I introduced him via email to a manager, who interviewed him. That manager introduced him to a client. The client met with him and then, over the course of several months, scheduled a series of interviews. Everyone seemed to like each other and through many interviews, he moved with glacial speed through the organization's hierarchy, meeting people and telling his story to someone new each time.
At each step of the way, I talked to him about the most recent interview and his impressions of his progress. He was confident about his skills and patient about the process. These characteristics speak well for the candidate during the interview process, coming across as respect for the organization's need to move slowly, process information and possibly the need to include a large number of people in the interview process.

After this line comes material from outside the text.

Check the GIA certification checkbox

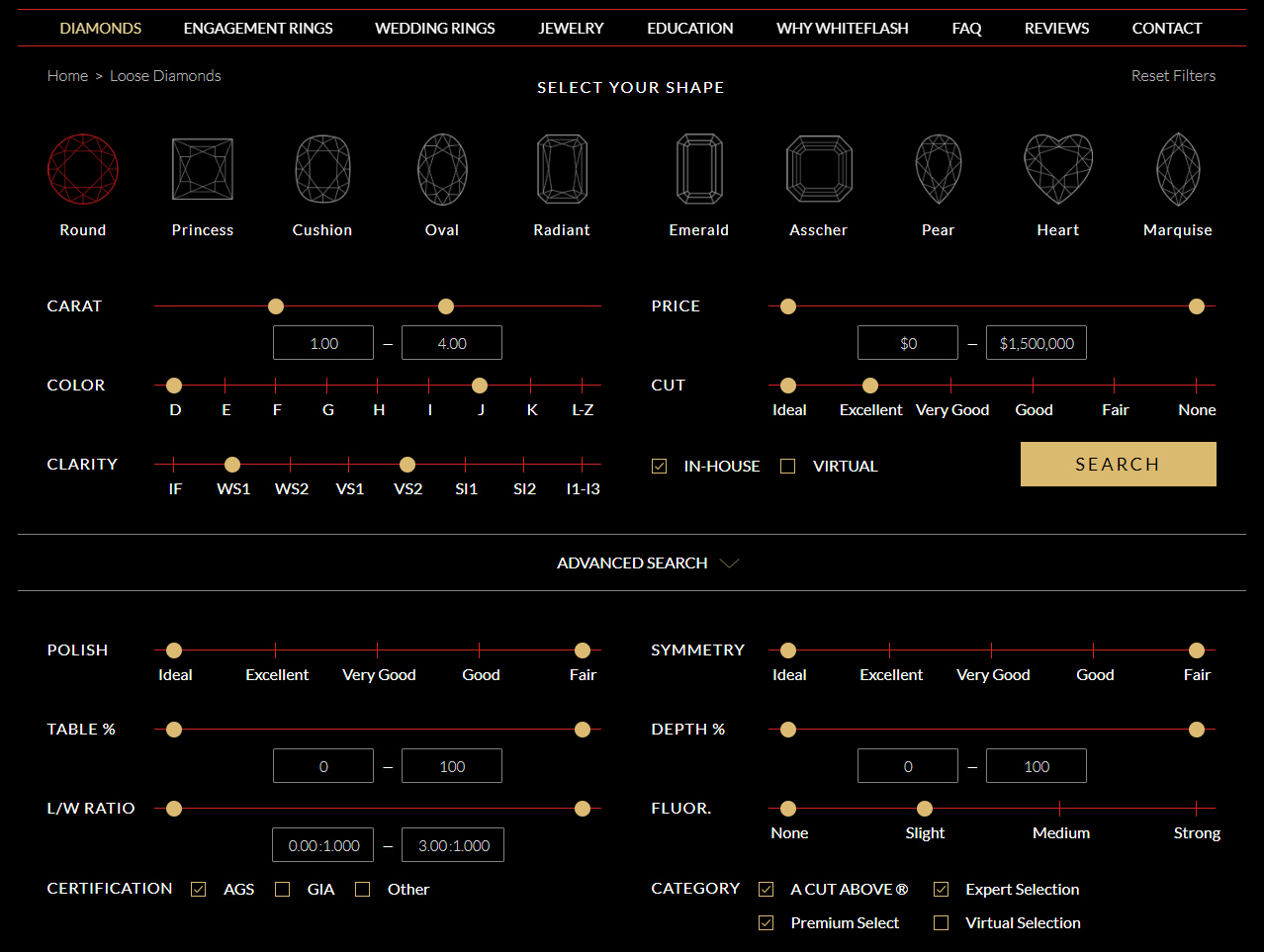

Finally, a last meeting was scheduled and the offer was presented in person. The candidate countered for more money and the manager couldn't respond immediately. Waiting a little longer, the response was positive! He was given the salary he wanted, but maybe more importantly, he gets a return on his investment from knowing the organization better than many candidates who are hired after only one or two interviews.
I'm not suggesting that everyone should go through such a lengthy process, nor am I saying this is the only way to get to know a candidate or a company. Unfortunately, I've had candidates go through several interviews only to be turned down.
The takeaway is this: Taking your time, remaining confident and patient and showing respect for the organization's needs are great characteristics to develop regardless of how long it takes to get the job.